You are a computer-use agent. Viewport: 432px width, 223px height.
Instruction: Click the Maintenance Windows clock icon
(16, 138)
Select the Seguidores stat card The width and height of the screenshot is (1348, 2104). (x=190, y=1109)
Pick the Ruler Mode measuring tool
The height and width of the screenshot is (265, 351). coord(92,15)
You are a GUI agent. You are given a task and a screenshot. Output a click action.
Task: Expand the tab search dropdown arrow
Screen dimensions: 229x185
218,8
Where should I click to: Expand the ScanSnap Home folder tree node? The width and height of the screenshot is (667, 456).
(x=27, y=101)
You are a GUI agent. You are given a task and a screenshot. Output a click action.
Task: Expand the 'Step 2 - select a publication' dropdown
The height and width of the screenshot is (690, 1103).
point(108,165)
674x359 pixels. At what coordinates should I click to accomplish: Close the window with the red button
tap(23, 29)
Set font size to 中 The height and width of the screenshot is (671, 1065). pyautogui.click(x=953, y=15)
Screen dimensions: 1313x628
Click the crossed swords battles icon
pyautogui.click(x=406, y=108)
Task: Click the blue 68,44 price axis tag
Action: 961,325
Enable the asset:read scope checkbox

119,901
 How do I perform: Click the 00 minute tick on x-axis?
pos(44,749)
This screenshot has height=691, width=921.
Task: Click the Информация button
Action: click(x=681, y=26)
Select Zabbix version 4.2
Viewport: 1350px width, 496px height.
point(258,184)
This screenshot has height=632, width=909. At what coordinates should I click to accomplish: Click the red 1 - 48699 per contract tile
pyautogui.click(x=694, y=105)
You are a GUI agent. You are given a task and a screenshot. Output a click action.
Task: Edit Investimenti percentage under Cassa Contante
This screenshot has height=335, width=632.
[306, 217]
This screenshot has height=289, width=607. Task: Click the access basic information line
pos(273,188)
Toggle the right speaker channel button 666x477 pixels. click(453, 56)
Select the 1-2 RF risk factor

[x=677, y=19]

**WHAT YOU HAVE TO DO**
The full set of records should be duplicated exactly.

**RESPONSE AREA**
You are a computer-use agent. Viewport: 432px width, 223px height.
Instruction: Click the Maintenance Windows clock icon
(16, 138)
Select the Seguidores stat card The width and height of the screenshot is (1348, 2104). (x=190, y=1109)
Pick the Ruler Mode measuring tool
The height and width of the screenshot is (265, 351). coord(92,15)
You are a GUI agent. You are given a task and a screenshot. Output a click action.
Task: Expand the tab search dropdown arrow
Screen dimensions: 229x185
218,8
Where should I click to: Expand the ScanSnap Home folder tree node? The width and height of the screenshot is (667, 456).
(x=27, y=101)
You are a GUI agent. You are given a task and a screenshot. Output a click action.
Task: Expand the 'Step 2 - select a publication' dropdown
The height and width of the screenshot is (690, 1103).
point(108,165)
674x359 pixels. At what coordinates should I click to accomplish: Close the window with the red button
tap(23, 29)
Set font size to 中 The height and width of the screenshot is (671, 1065). pyautogui.click(x=953, y=15)
Screen dimensions: 1313x628
Click the crossed swords battles icon
pyautogui.click(x=406, y=108)
Task: Click the blue 68,44 price axis tag
Action: 961,325
Enable the asset:read scope checkbox

119,901
 How do I perform: Click the 00 minute tick on x-axis?
pos(44,749)
This screenshot has height=691, width=921.
Task: Click the Информация button
Action: click(x=681, y=26)
Select Zabbix version 4.2
Viewport: 1350px width, 496px height.
point(258,184)
This screenshot has height=632, width=909. At what coordinates should I click to accomplish: Click the red 1 - 48699 per contract tile
pyautogui.click(x=694, y=105)
You are a GUI agent. You are given a task and a screenshot. Output a click action.
Task: Edit Investimenti percentage under Cassa Contante
This screenshot has height=335, width=632.
[306, 217]
This screenshot has height=289, width=607. Task: Click the access basic information line
pos(273,188)
Toggle the right speaker channel button 666x477 pixels. click(453, 56)
Select the 1-2 RF risk factor

[x=677, y=19]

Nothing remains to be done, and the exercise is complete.